| TASK TO CARRY OUT |
Your answer must be the exact lines from the one with "Click inside the filter text field" to the end of the data, both included, with no pictures.

** EXERCISE MATERIAL follows **

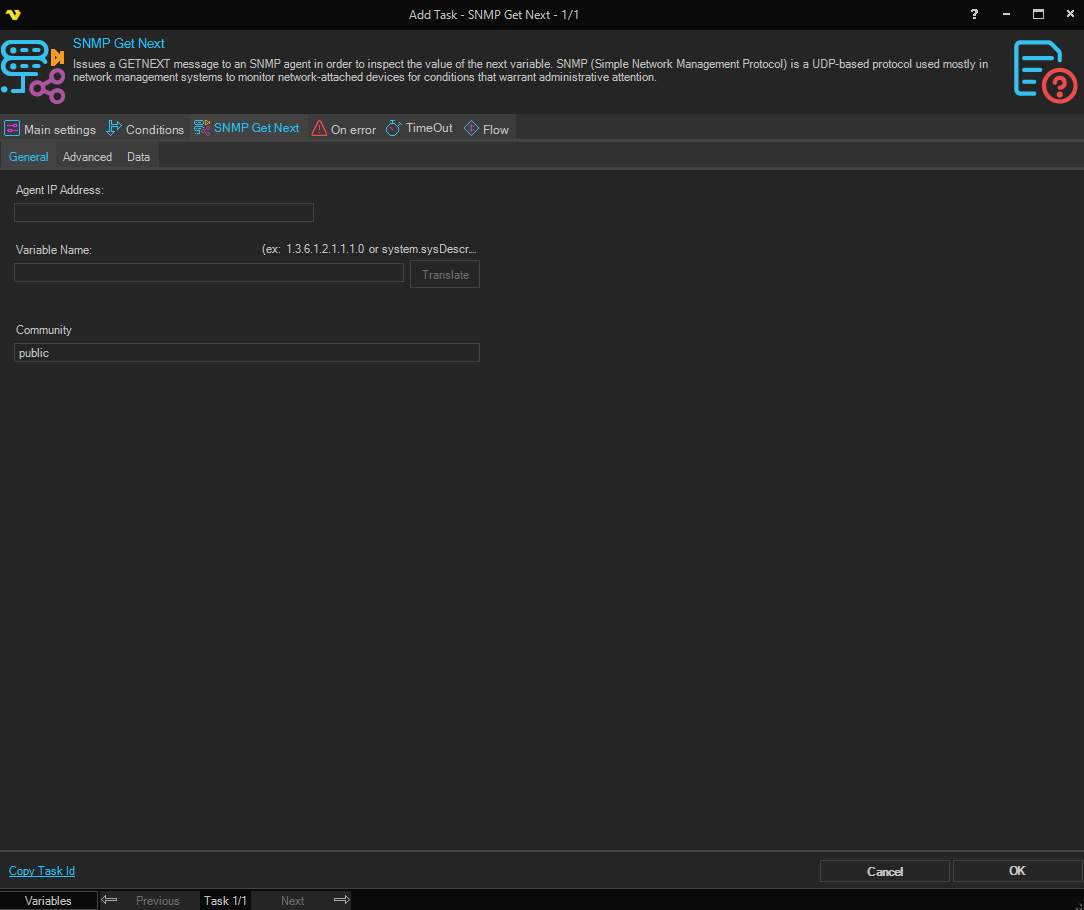The image size is (1084, 910).
Task: Follow the Copy Task Id link
Action: pos(42,871)
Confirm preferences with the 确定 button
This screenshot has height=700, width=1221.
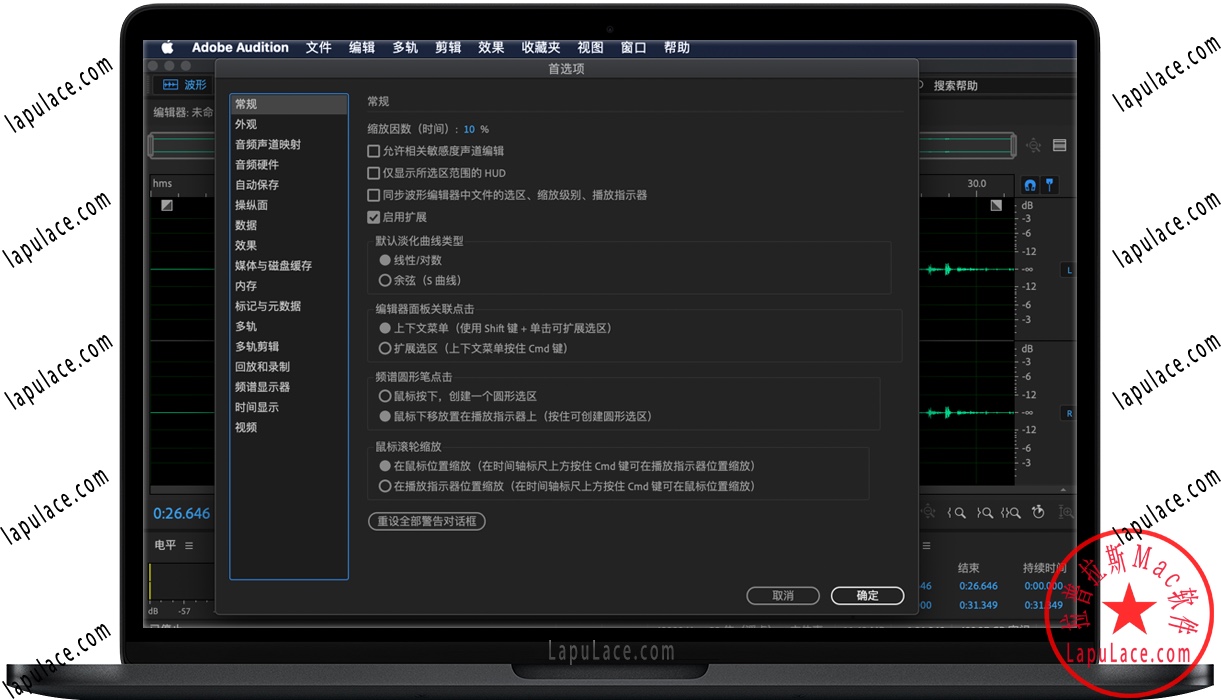pyautogui.click(x=867, y=595)

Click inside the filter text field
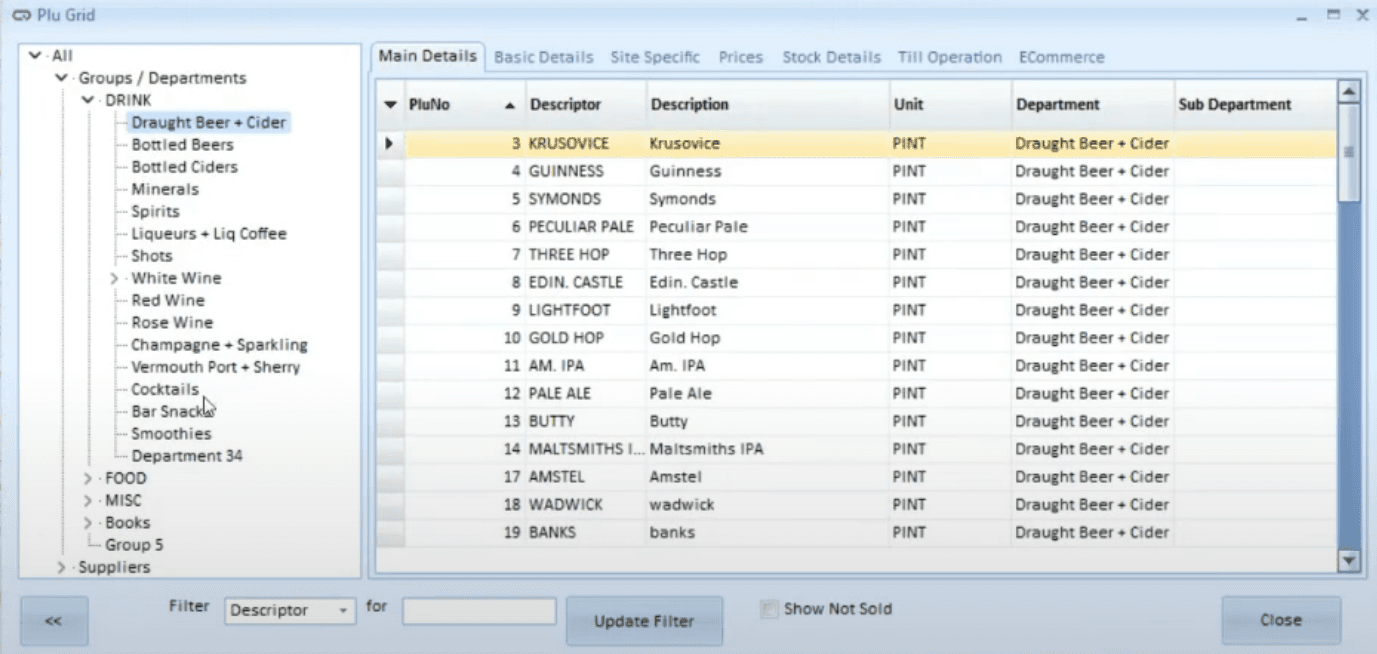478,611
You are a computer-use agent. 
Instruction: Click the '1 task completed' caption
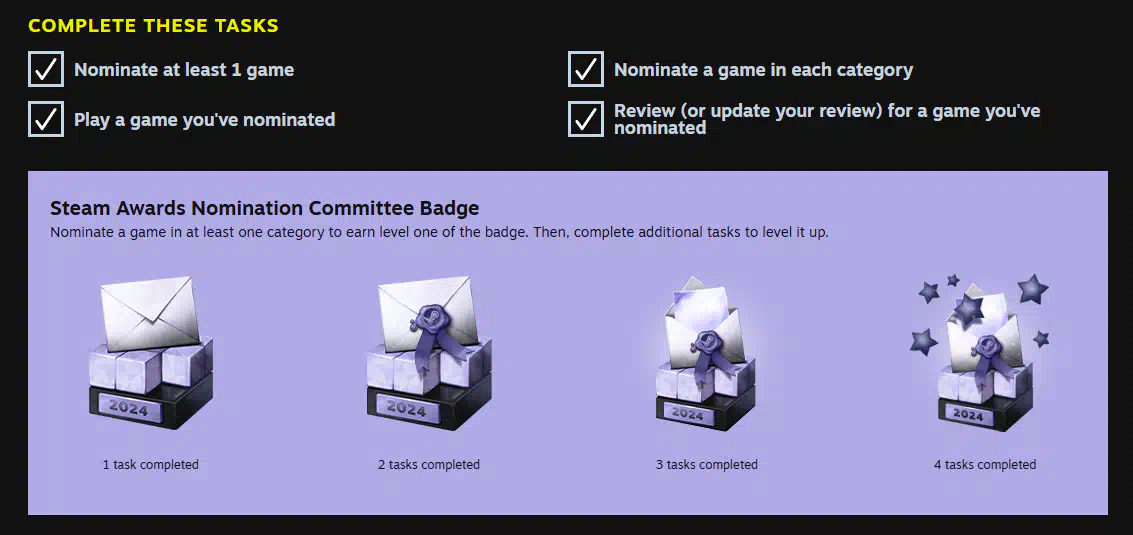point(150,464)
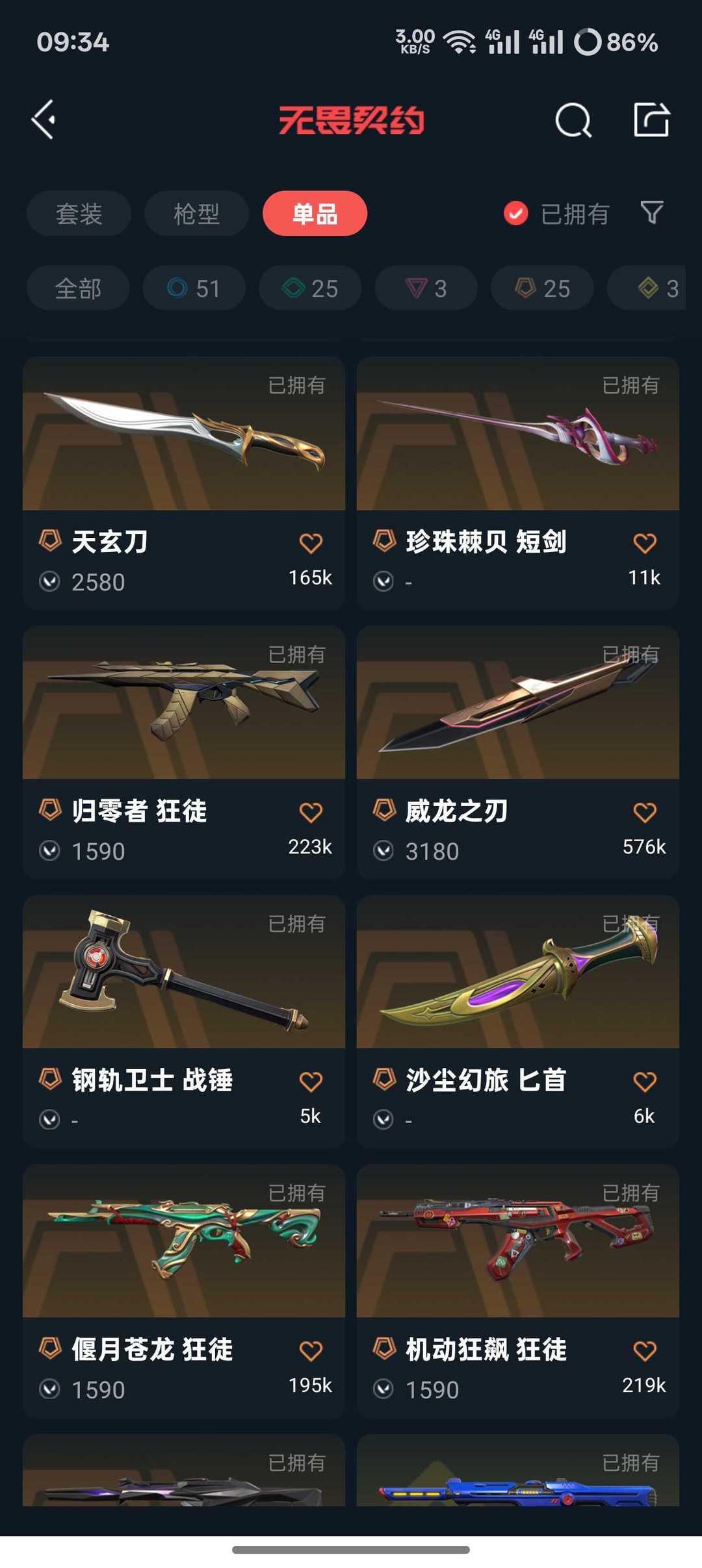Open the 归零者 狂徒 skin card
This screenshot has width=702, height=1568.
[184, 752]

** End of EXERCISE MATERIAL **

| TASK SOLUTION |
Click inside the filter text field
478,611
You are a computer-use agent. 
Instruction: Click the '1 task completed' caption
point(150,464)
Open the 归零者 狂徒 skin card
This screenshot has width=702, height=1568.
[184, 752]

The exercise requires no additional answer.